> [Page excerpt]:

'''

American Gods is a 2001 novel from master fantasy writer Neil Gaiman. It’s one of my favourite books. It’s also a 2017 TV series that happens to be the best thing on television, and y’all need to know about both of them.
Now, you might have a reflex to judge this, if you’re like me and have really gotten over movies or horror anthology shows slapping the word “American” in their title for… why do they do that, exactly? Because American Beauty and American Pie were successful?
I get using it in American Sniper, because unless you really drape that story in aggressively jingoist patriotism all you have is a story about a racist who likes shooting brown people that does a terrible job of portraying PTSD, but what is, say, American Horror Story gaining by slapping “American” on the title? Is it necessary? Is it helping? When the international market is more important than ever?
But for any of you that do have my weirdly specific issue, rest assured that in this case, it’s earned. The rest of you probably just wonder why I’m still talking about this.
The basic plot of either American Gods is this: ex-thief Shadow Moon is released from prison just in time to attend his wife’s funeral. On the way he meets enigmatic conman Mr. Wednesday, who wants to hire Shadow to be his body man. Wednesday takes Shadow on a road trip through the back roads and small towns of America, where he learns a hidden truth: gods are real, and they’re everywhere.
People believe in gods because they exist, but gods exist because people believe in them. From the Bering Straight until relatively recently, every time that people came to the American continent and worshipped their god(s), said god(s) would appear in America. But worship dwindled, and with it, the gods’ stature and power. And in their place, new gods are rising, representations of what the modern world worships: Media, the Technical Boy, and their mysterious leader Mr. World. War is brewing between the old gods and the new, and Shadow is stuck in the middle.

'''

> [Actions to take]:
(A) According to the passage on American Gods, in what year was the novel published?
(B) Please copy word for word the part of the passage on American Gods that opens with the words containing "I get using" and closes with "important than ever?".

[Entries for locating text and elements]
'''

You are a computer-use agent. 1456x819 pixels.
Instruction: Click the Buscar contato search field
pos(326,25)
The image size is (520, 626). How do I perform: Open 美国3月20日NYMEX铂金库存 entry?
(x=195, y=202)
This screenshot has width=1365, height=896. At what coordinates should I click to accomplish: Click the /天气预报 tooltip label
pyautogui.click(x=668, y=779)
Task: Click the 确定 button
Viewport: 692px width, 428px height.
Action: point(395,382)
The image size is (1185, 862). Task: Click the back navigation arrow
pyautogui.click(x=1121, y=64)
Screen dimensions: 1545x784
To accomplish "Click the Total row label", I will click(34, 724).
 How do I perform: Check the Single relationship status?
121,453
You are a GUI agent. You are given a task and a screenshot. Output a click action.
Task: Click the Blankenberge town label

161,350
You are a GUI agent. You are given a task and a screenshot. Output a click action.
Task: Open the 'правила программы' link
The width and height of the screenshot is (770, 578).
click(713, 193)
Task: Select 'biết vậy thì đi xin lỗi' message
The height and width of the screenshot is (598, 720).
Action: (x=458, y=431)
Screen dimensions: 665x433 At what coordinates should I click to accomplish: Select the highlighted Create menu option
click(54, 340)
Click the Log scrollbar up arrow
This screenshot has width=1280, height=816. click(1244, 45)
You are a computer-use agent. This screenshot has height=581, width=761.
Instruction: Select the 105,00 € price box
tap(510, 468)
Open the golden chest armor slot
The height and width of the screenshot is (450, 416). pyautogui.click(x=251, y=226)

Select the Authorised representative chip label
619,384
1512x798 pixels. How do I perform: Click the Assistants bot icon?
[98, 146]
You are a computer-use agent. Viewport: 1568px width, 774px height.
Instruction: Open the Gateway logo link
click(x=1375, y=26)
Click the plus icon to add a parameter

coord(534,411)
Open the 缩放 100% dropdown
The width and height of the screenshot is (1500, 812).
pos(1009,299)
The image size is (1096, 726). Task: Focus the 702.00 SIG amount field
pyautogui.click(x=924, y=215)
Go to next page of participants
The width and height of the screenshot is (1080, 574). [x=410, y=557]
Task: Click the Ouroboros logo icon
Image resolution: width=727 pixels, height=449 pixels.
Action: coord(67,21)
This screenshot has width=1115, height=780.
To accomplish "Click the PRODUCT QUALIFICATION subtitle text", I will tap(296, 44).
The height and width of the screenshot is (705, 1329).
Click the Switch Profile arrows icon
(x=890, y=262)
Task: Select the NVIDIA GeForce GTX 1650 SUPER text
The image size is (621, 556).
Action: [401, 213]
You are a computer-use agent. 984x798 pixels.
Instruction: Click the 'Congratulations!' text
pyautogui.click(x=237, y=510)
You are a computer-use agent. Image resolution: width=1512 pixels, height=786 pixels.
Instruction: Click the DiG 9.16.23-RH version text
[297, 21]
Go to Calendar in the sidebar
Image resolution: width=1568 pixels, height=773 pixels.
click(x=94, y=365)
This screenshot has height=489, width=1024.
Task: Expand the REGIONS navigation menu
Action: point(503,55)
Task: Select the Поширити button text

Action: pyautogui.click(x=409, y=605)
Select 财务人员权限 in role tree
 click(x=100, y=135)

'''

> [List of solutions]:
(A) 2001

(B)
I get using it in American Sniper, because unless you really drape that story in aggressively jingoist patriotism all you have is a story about a racist who likes shooting brown people that does a terrible job of portraying PTSD, but what is, say, American Horror Story gaining by slapping “American” on the title? Is it necessary? Is it helping? When the international market is more important than ever?